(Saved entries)
((

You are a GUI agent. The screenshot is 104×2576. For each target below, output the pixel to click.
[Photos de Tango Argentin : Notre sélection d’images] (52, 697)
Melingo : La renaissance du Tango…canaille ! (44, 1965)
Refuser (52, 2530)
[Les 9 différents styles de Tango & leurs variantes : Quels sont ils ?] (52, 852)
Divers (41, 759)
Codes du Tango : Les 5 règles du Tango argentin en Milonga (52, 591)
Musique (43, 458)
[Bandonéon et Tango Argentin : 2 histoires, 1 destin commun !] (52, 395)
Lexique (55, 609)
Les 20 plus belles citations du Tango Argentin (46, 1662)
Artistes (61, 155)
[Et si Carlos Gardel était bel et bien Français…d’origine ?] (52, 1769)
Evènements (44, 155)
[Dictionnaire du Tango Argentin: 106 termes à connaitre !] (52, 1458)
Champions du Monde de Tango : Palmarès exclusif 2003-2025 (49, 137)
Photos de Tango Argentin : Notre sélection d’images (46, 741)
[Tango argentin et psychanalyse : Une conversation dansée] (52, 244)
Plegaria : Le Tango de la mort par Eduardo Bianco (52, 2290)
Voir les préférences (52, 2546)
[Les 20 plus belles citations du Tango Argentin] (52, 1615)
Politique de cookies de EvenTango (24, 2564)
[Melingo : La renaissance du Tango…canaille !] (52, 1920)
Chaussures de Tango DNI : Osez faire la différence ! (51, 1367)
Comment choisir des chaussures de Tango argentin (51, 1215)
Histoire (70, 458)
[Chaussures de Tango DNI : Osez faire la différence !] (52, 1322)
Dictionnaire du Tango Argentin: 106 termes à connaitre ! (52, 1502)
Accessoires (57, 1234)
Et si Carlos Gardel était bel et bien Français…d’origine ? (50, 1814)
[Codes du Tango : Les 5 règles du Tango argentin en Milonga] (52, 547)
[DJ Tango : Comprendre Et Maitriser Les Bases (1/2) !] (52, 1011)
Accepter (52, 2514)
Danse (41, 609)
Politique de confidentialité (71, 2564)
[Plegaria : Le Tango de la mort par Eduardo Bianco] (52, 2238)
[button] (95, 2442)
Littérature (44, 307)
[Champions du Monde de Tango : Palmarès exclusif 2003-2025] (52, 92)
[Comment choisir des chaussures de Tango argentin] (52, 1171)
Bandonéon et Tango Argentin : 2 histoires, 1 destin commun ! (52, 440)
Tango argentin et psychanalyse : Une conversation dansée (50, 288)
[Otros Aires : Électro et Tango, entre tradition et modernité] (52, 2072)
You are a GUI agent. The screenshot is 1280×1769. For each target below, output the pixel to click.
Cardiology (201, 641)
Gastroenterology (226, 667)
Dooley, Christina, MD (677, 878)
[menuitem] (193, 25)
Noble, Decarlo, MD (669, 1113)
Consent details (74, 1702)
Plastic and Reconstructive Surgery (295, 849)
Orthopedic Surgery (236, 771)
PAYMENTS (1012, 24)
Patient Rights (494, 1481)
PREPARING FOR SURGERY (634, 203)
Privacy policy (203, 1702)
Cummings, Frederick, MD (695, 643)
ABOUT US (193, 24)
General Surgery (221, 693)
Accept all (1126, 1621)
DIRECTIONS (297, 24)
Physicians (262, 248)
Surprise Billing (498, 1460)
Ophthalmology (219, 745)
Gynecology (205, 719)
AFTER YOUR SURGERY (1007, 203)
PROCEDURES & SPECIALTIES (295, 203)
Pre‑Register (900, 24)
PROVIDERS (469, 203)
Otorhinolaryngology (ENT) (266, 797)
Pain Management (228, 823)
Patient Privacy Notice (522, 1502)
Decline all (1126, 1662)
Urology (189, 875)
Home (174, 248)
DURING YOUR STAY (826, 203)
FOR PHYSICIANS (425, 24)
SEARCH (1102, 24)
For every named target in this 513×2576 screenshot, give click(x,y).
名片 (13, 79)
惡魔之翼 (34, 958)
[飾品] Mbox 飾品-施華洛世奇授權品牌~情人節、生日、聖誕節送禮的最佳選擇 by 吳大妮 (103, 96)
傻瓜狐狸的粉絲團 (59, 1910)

))

Reproduce, with both ends included, the lines from the one holding "Pain Management (228, 823)" to the end of the records above.

# THE ANSWER
Pain Management (228, 823)
Patient Privacy Notice (522, 1502)
Decline all (1126, 1662)
Urology (189, 875)
Home (174, 248)
DURING YOUR STAY (826, 203)
FOR PHYSICIANS (425, 24)
SEARCH (1102, 24)
For every named target in this 513×2576 screenshot, give click(x,y).
名片 (13, 79)
惡魔之翼 (34, 958)
[飾品] Mbox 飾品-施華洛世奇授權品牌~情人節、生日、聖誕節送禮的最佳選擇 by 吳大妮 (103, 96)
傻瓜狐狸的粉絲團 (59, 1910)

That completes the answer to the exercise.